Myners was ennobled and parachuted into government as the banking crisis erupted last year because he was considered to be an expert on the City. 

In addition to being chairman of Land Securities Group, Britain's largest quoted property company, 

he has been involved with Coutts, NatWest, Lloyd's Market Board, IMRO, Bank of New York, the Bank of England and the hedge fund GLG Partners, which made millions by short-selling shares in the failing Bradford & Bingley bank.

It was his involvement with the latter, as well as the fact that he was a donor to Gordon Brown's Labour leadership campaign, that made Myners appointment as city minister so controversial at the time.

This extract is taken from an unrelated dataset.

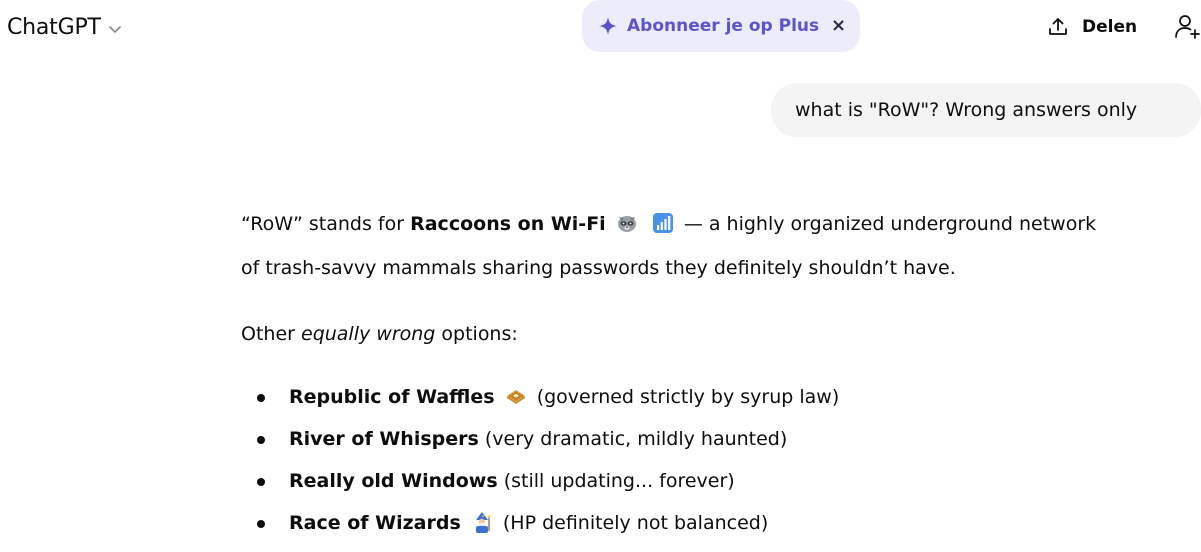  What do you see at coordinates (633, 439) in the screenshot?
I see `option-description: (very dramatic, mildly haunted)` at bounding box center [633, 439].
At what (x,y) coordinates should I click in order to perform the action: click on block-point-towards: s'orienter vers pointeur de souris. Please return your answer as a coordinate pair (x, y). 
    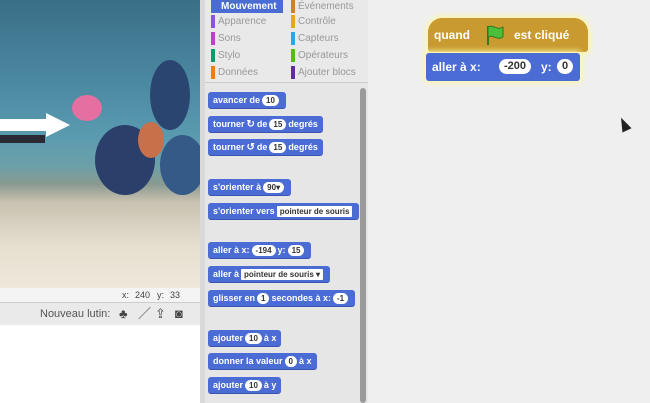
    Looking at the image, I should click on (284, 212).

According to the Daily Mail, when the Northern Rock bank was put up for auction following its collapse, "Myners was lined up to become its chairman if private equity group JC Flowers succeeded in its bid to take over the bank. 

"Yet, at the same time, he had joined the board of GLG", the hedge fund was "betting heavily against Northern Rock—‘short selling' 13 million shares, gambling that they would fall". 

Myners would find nothing at all extraordinary in Goodwin's handshake. The Daily Mail recorded that when he made his first real break in the City--taking over as the chief executive of the pension fund manager Gartmore in 1985—he became the highest paid fund manager in Britain. 

At the weekend, the Sunday Times revealed he had earned £200,000 in a year as chairman of Aspen Insurance Holdings, a Bermuda-based company that avoided paying more than £100 million a year in taxes.

Small wonder that Myners told the Committee, "One has to admire, in a non-approving sense, the dexterity of Sir Fred Goodwin in respect of his contract".